Lately a brave new world has been on my mind, in part because of the unexpected unraveling of a Dutch political right wing movement that disseminated detestable views by promoting conspiracy theories, an irreversible implosion the newspapers say but this is no time to be euphoric just yet, but mostly because of the lifting of some the covid measures that prevented us to wander from home further than a kilometer and there is still so much beauty to beckon on the horizon, giving future ambitions potential. As of today we are allowed out further, a long awaited luxury.
While the quote in its uplifting praise of mankind comes from Shakespeare’s The Tempest, the sarcasm linked to it by Aldous Huxley’s character John the Savage in his dystopian social science fiction novel with the same title, has never resonated completely with me and for me brave as well as new equal constructive reverberations you can wake me up for any time, even when confined.

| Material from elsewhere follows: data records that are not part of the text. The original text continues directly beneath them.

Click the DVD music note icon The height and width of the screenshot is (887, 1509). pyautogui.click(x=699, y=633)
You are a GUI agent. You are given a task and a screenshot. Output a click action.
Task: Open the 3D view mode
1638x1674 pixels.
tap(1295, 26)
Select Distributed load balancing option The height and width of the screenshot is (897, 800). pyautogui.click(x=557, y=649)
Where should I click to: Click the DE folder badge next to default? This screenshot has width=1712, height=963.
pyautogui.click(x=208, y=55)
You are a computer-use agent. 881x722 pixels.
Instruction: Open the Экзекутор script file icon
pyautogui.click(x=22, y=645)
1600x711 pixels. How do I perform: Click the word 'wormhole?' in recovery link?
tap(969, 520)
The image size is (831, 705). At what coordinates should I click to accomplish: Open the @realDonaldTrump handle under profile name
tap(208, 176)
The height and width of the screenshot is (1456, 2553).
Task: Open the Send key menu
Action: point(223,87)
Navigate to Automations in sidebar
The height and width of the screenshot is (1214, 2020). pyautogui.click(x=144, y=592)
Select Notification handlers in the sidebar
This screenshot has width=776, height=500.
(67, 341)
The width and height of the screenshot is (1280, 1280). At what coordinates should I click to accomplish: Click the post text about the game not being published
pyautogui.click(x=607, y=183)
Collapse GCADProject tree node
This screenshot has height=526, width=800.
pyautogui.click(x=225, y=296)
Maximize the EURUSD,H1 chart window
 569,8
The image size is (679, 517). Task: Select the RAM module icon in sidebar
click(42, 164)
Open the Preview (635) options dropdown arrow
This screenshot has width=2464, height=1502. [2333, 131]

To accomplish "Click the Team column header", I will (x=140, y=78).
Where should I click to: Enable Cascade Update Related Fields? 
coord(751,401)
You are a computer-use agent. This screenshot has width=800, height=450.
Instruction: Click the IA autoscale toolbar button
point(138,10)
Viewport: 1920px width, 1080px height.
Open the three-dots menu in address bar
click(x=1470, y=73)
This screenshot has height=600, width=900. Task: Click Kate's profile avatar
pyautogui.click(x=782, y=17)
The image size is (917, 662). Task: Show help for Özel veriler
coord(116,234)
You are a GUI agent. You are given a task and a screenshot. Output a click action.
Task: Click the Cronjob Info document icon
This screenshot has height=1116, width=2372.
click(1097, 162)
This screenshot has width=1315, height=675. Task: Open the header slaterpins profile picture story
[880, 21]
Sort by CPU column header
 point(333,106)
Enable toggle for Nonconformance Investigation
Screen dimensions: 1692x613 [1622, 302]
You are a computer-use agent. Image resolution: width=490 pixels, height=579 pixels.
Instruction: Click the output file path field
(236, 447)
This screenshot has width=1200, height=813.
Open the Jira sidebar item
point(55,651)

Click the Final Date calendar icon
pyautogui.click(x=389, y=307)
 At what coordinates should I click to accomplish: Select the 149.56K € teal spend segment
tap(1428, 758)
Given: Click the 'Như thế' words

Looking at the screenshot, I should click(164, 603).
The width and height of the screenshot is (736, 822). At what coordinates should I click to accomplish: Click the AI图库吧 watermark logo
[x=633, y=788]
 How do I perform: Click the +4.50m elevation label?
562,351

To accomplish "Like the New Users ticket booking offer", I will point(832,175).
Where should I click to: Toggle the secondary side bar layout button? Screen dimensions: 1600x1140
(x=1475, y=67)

Almost thirty years after writing Brave New World, Huxley revisited his themes in a non-fiction work in which he considered whether the world had moved toward or away from his vision of the future from the 1930’s and concluded that the we were becoming like his figments much faster than he originally thought we would. His fearful, by then old universe integrating in reality let him to examine the effects of drugs and subliminal suggestion, conceptual techniques of indoctrination that are much more refined these days.
At Les Pierres we drink wine, some days too much, and go for walks. The inspiring messages and direction indicators we get from both, concealed and revealed, are clearly happier, except Ivory’s hangover, resulting in a carb fest this morning. A new world for him to be brave in, I reckon.